Что ему сказать? Про Иванову ночь? Про тенистый овраг? Про то, что душа душу знает? Про тайну, сокровенную, греховную тайну ее плоти?..
Сердце опять задрожало, замельтешило. Мгновенным бабьим исчислением Алена подсчитала дни. Почти два месяца минуло, как у них с Фрицем что-то было. С тех пор ее женские дни только раз пришли. Потом… потом была та ночь, в овраге. И с тех пор – ничего. Беспрестанно занятая Катюшкиными делами, своими тягостными мыслями, Алена и думать забыла о том, что в срок не настали месячные дни. Даже и не вспомнила бы о том, когда б не изнуряющая тошнота, и слабость, и рвота. Нет, сомнений нет, нечего тешить себя авосями да небосями: она беременна, и только один человек может быть в том повинен: Егор Аржанов.
Прижала руки к сердцу, потому что ощущение счастья против воли, против всякой очевидности вдруг завладело всем ее существом. И она улыбалась, вся светилась этой улыбкою, когда опять поглядела на Лёньку:
– Это не он. Ты ошибся!
– Тьфу! – Лёнька закатил глаза. – Хоть в уголь сожги меня, а я правду говорю! Ты прежде выслушай, а потом тверди: не он, не он. Я что, с печки упал, чтоб на доброго человека напраслину возводить?
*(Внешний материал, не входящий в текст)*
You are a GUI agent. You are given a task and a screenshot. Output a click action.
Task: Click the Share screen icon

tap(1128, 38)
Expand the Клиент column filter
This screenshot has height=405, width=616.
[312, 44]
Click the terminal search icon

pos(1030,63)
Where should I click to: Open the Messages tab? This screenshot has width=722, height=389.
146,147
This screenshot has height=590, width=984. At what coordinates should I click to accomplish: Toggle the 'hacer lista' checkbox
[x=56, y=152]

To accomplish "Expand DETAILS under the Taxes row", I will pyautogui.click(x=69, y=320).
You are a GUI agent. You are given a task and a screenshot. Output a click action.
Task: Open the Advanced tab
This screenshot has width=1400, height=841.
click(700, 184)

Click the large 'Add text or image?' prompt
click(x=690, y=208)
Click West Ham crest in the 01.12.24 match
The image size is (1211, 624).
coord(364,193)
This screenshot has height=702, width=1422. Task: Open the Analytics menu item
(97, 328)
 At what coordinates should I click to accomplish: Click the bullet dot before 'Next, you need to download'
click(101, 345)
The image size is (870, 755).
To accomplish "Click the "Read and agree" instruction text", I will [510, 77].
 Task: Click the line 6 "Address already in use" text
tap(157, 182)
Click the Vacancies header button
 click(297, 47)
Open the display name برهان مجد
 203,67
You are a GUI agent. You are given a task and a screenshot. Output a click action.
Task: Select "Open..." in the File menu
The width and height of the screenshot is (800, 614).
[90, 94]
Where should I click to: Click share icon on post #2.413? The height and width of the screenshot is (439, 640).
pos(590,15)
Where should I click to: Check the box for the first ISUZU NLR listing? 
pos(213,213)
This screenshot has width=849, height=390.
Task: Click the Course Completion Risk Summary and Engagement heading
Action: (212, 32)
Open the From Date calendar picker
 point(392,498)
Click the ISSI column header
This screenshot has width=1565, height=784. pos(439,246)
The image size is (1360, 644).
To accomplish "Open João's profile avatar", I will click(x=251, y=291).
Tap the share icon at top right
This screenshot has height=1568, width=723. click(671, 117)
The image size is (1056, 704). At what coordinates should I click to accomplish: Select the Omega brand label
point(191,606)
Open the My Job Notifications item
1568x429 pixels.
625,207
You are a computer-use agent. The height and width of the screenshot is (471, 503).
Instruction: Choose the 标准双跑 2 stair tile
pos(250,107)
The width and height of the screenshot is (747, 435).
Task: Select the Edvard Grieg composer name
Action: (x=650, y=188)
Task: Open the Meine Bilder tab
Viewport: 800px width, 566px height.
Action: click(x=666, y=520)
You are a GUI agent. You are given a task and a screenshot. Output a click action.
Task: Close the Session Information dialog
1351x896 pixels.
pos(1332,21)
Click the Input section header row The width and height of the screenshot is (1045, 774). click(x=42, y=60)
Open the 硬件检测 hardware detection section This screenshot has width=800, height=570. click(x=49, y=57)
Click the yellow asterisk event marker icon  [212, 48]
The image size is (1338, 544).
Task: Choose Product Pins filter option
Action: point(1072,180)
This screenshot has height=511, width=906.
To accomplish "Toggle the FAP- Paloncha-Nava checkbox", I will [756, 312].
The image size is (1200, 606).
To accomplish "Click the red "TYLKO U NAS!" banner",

Я вон уже добрый месяц все выведываю да выспрашиваю!
– Да не он это, говорю я тебе! – закричала Алена, вдруг потеряв терпение. – Каким образом сын знатного человека, из родовитой семьи мог оказаться у Никодима на цепи?!
– А ты почем знаешь, что он сын знатного человека? – вприщур глянул Лёнька. – Может, он из новых, нынешних, коих государь за заслуги графьями жалует?
– Не он граф, а его отец, Дмитрий Никитич Аржанов, – возразила она, вспомнив Егоровы слова, сказанные в домике Маланьи: «Ежели от батюшки, графа Дмитрия Никитича придут…»
– Да? – криво усмехнулся Лёнька. – Так вот – нету такого человека на свете.